Task prompt
Revise the data below so that every "Viewport" becomes "Screen size", with nothing else changed. Leave the pictures out of your version.

[Data for locating words and elements]
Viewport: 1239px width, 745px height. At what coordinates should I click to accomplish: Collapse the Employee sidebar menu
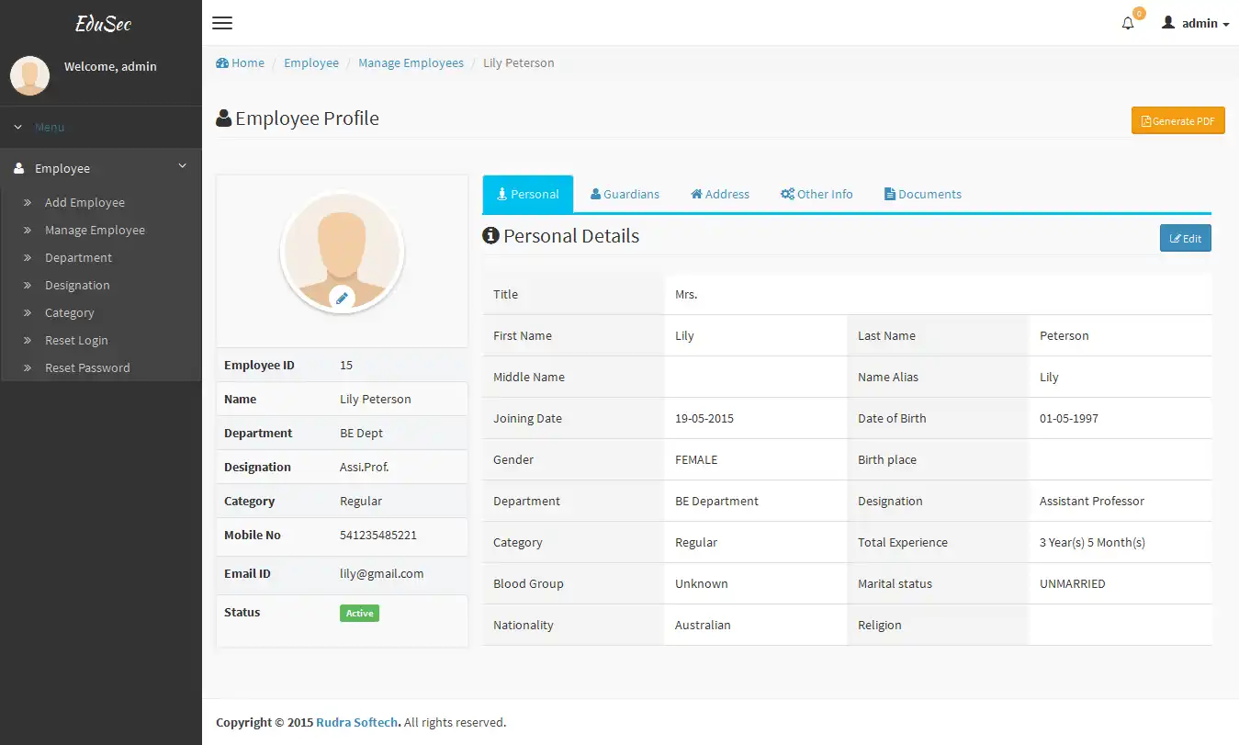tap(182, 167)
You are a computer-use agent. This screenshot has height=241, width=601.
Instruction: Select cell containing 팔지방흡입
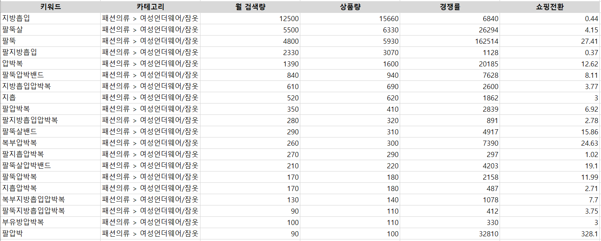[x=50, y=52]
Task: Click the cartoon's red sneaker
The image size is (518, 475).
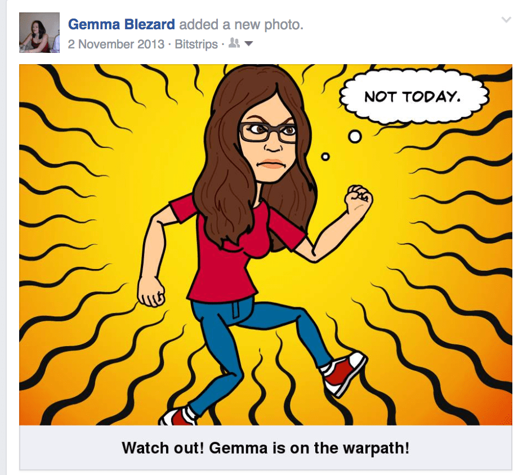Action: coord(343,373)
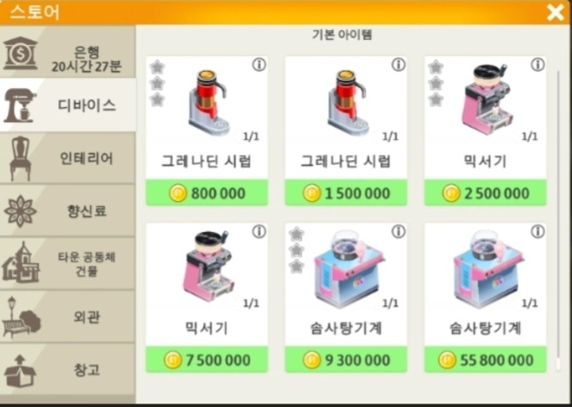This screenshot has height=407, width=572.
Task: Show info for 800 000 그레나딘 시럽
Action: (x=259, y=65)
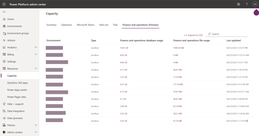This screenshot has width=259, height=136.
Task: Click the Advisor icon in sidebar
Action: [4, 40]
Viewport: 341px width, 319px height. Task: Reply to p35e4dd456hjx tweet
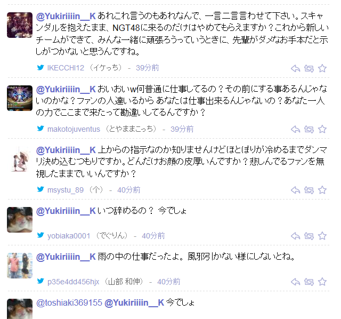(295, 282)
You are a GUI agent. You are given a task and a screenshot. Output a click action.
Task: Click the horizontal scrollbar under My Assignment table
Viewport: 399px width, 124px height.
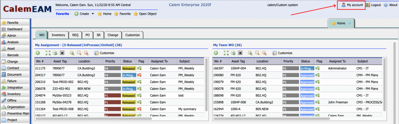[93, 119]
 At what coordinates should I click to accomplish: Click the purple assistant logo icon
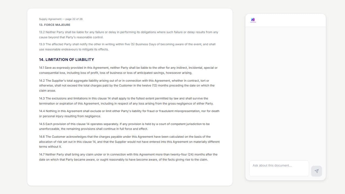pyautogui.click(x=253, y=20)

Response for this exercise
Screen size: 1239px width, 745px height. At what coordinates should I click to accomplish: Collapse the Employee sidebar menu
tap(182, 167)
You are a computer-use agent. This screenshot has height=241, width=601.
Instruction: Select cell containing 팔지방흡입
[x=50, y=52]
Task: Click the cartoon's red sneaker
The image size is (518, 475).
Action: coord(343,373)
This screenshot has height=407, width=572.
Task: Show info for 800 000 그레나딘 시럽
Action: (x=259, y=65)
This screenshot has width=259, height=136.
Task: Click the Advisor icon in sidebar
Action: [4, 40]
Screen size: 341px width, 319px height. Task: Reply to p35e4dd456hjx tweet
(295, 282)
You are a GUI agent. You are given a task and a screenshot. Output a click action.
Task: Click the horizontal scrollbar under My Assignment table
Screen size: 399px width, 124px height.
[93, 119]
 At what coordinates should I click to accomplish: Click the purple assistant logo icon
pyautogui.click(x=253, y=20)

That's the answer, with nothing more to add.